木走日記

場末の時事評論

「IPアドレス枯渇問題」から冗長系を見直そうという脈絡のない結論に達してみました(苦笑)

 本日は時事問題を離れてコラムでございます。

 なんか最近時事問題を書くとなると全て年金問題ばっかになってしまってちょっと書く方としても辟易してきちゃいまして(苦笑)、息抜きというかリフレッシュして閑話休題であります。

 私は本業のIT関連零細業のかたわら、週に一度工業系の学校の講師とか、不定期ですが年に10回ほどですか自治体や商工会主催のITセミナーの講師とかさせていただいております。

 宿泊・食事・足代付きの地方のセミナーが特に大好きなのであります(苦笑)が、それはさておき、セミナー講師をしていてつくづく感じるのは、最近一昔前に比べて一般の人のパソコンやインターネットに関する知識の深くなったことでございます。

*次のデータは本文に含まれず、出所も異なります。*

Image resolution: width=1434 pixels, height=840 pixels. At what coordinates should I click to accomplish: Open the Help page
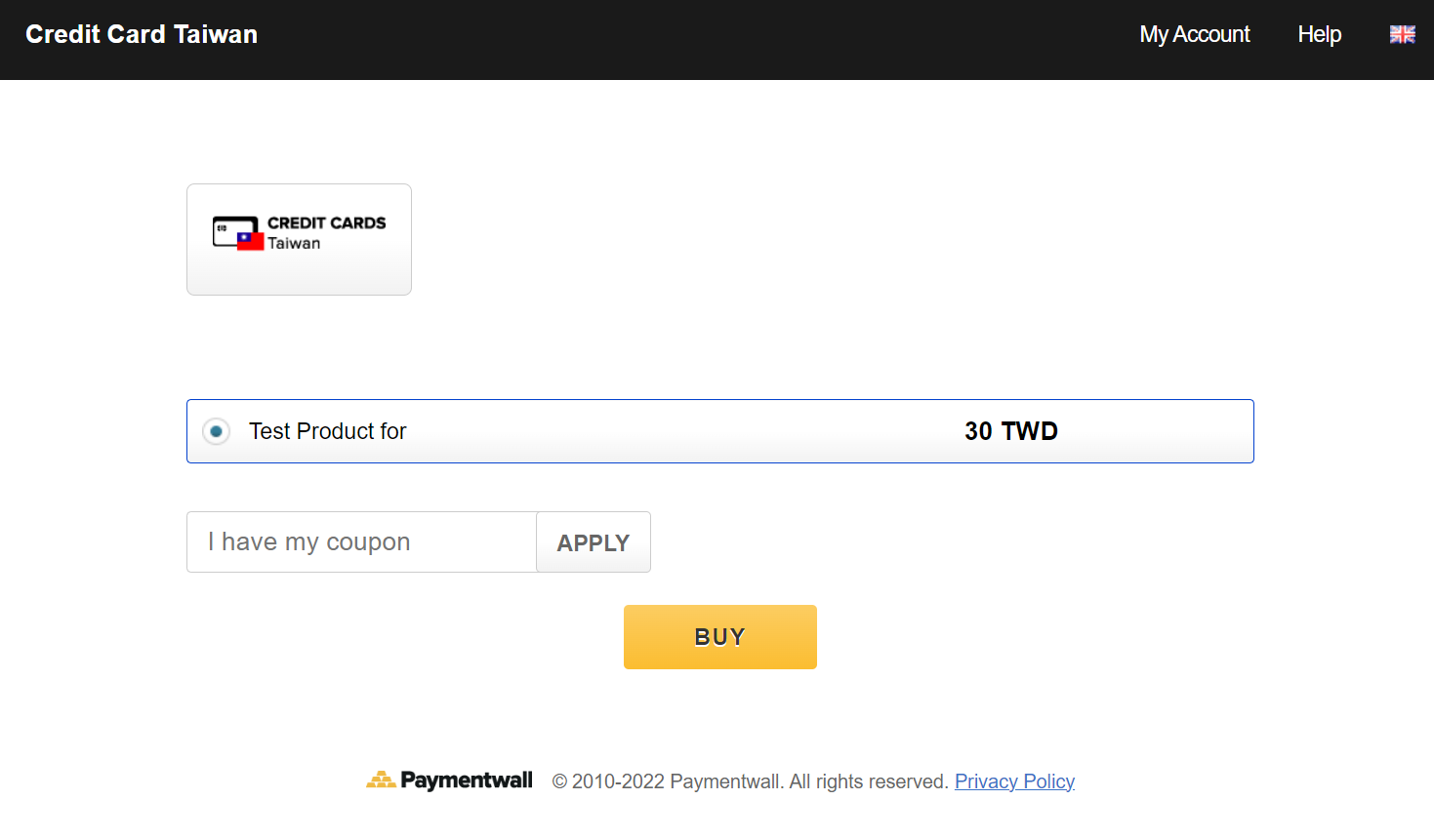click(x=1319, y=33)
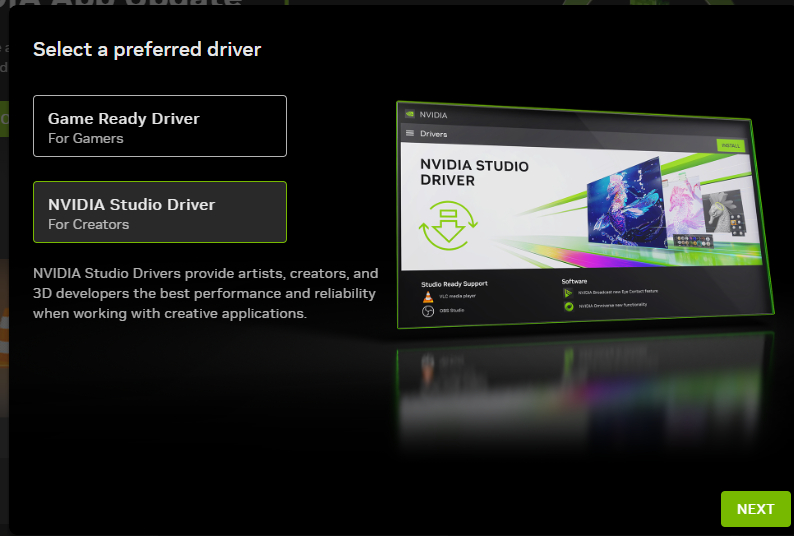The height and width of the screenshot is (536, 794).
Task: Click the Studio Ready Support heading
Action: click(454, 284)
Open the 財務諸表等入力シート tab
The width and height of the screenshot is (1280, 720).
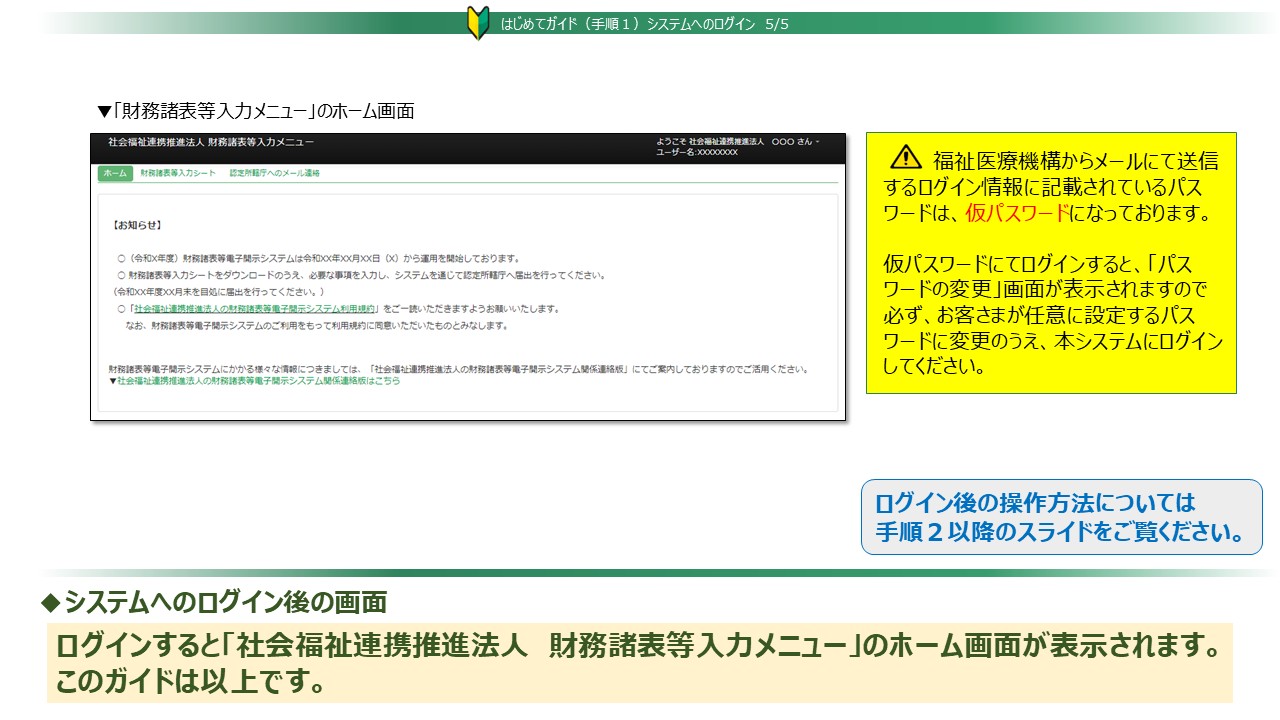(x=178, y=174)
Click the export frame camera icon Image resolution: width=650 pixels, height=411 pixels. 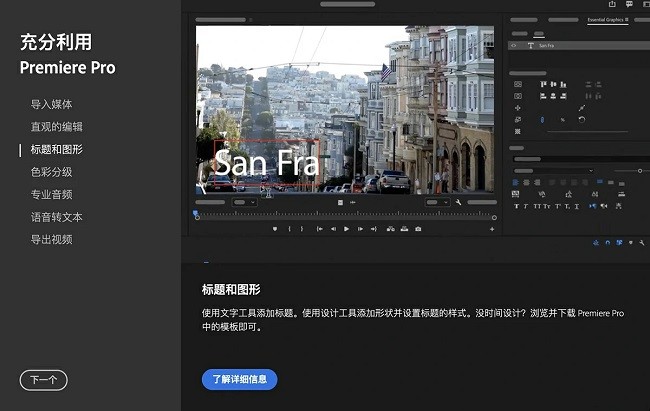(x=418, y=229)
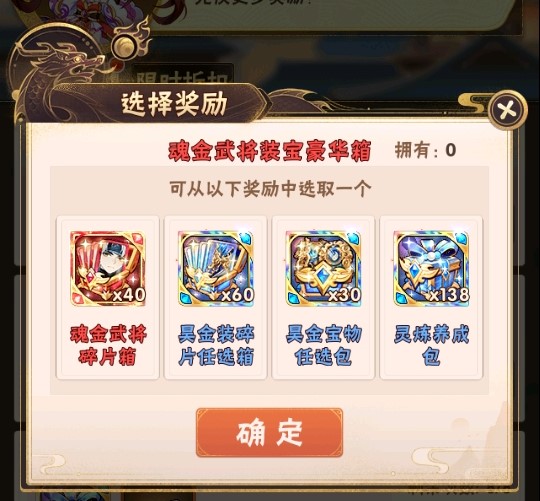This screenshot has width=540, height=501.
Task: Tap the x138 quantity badge
Action: tap(449, 295)
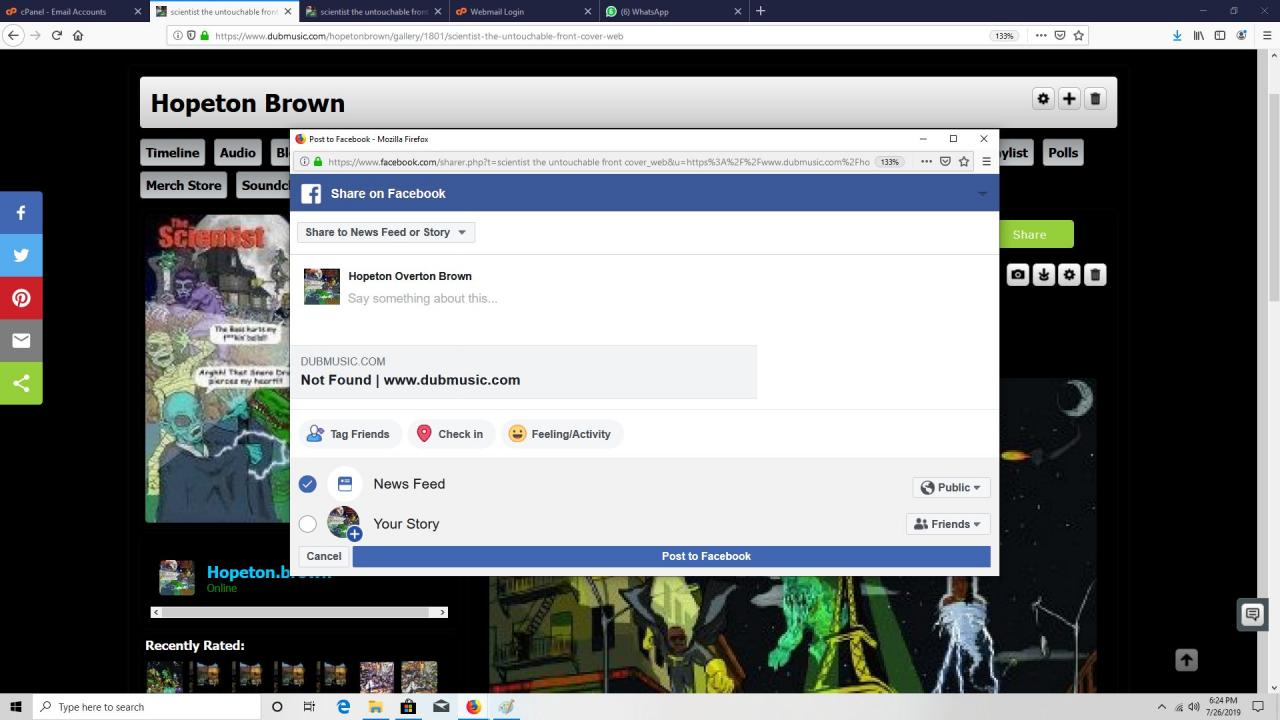Open the Timeline menu tab

[172, 153]

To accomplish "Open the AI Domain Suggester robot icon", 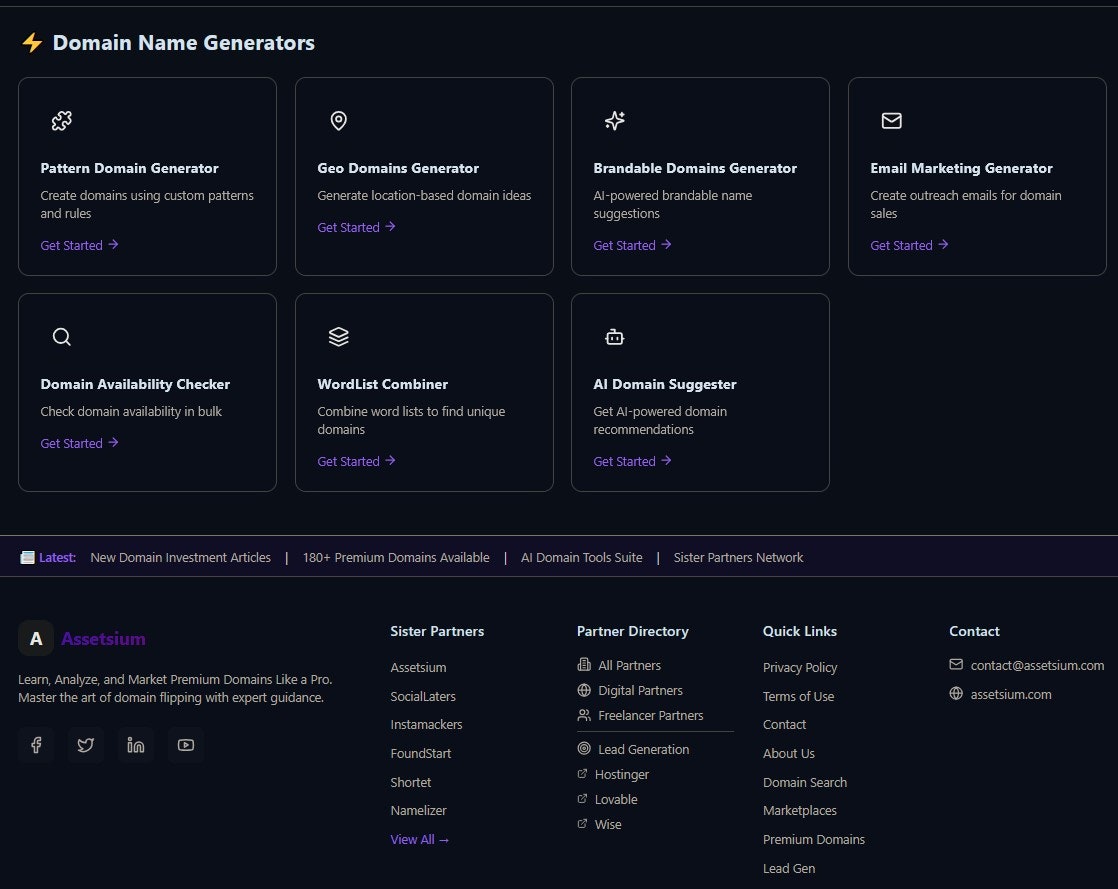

 IT関連のセミナーしててもちょっと難しいところの説明をはしょって手を抜いてごまかしたりすると、すぐに専門的な突っ込み質問をいただちゃったりして、やりづらいったらありません(苦笑

 ここまでインターネットが職場や家庭に普及しているわけですから、一般の人々の知識も深くなるわけでありますが、それでも大半の人はユーザーとしての知識の範疇でありまして、たとえばインターネットのプロトコル(通信規約のことです)であるTCP/IPの話とかになりますと、IT関連技術者以外の人で関心を持たれている人の割合はぐんと少数派になるようです。

 もちろん、このブログを読まれている方の中には私よりもお詳しい専門家の方もたくさんおられるでしょうが、大抵の読者をプロトコルの知識のあまりない一般人の人と想定してこのあとの話は進めていきたいと思います。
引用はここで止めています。